=== Begin Enclosure ===
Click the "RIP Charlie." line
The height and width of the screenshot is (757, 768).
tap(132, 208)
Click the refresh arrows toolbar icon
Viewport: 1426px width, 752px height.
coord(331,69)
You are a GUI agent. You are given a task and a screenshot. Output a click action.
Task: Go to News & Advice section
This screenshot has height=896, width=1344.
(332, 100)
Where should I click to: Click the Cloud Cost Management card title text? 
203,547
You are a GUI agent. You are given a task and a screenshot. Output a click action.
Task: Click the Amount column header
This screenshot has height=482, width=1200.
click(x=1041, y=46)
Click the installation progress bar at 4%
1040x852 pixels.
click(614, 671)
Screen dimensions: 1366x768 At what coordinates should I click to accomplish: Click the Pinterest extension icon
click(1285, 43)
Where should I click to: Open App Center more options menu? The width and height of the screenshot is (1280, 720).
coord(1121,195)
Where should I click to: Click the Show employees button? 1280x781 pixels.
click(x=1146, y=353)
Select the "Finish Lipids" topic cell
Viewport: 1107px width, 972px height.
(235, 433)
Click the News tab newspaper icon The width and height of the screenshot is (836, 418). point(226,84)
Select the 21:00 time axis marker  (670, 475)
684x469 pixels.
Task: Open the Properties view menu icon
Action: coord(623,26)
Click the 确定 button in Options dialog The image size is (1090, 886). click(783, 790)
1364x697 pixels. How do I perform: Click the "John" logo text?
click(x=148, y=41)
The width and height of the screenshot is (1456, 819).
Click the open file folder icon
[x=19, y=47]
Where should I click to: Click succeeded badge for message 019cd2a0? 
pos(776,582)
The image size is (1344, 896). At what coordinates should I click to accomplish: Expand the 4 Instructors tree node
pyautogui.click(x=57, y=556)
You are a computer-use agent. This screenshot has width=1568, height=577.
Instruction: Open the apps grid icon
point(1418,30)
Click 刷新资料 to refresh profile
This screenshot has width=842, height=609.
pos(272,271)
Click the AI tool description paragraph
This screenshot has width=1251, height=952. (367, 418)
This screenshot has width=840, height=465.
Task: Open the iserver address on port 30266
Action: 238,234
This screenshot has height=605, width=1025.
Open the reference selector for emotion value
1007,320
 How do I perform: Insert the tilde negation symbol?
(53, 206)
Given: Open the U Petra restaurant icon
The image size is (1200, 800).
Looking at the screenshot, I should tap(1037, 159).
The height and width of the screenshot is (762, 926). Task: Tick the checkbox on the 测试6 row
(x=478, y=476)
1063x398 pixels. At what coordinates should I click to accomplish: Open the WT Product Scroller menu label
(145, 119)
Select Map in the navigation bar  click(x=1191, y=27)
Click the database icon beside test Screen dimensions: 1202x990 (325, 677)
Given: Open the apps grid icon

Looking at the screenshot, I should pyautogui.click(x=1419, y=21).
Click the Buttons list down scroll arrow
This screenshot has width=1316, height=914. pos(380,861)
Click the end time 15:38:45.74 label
=== End Enclosure ===
§ **Task details**: In the listing above, find the line containing "Given: Open the U Petra restaurant icon" and the line containing "Click the database", then quote both, plus every line between them, exactly as written.

§ **Answer area**:
Given: Open the U Petra restaurant icon
The image size is (1200, 800).
Looking at the screenshot, I should tap(1037, 159).
The height and width of the screenshot is (762, 926). Task: Tick the checkbox on the 测试6 row
(x=478, y=476)
1063x398 pixels. At what coordinates should I click to accomplish: Open the WT Product Scroller menu label
(145, 119)
Select Map in the navigation bar  click(x=1191, y=27)
Click the database icon beside test Screen dimensions: 1202x990 (325, 677)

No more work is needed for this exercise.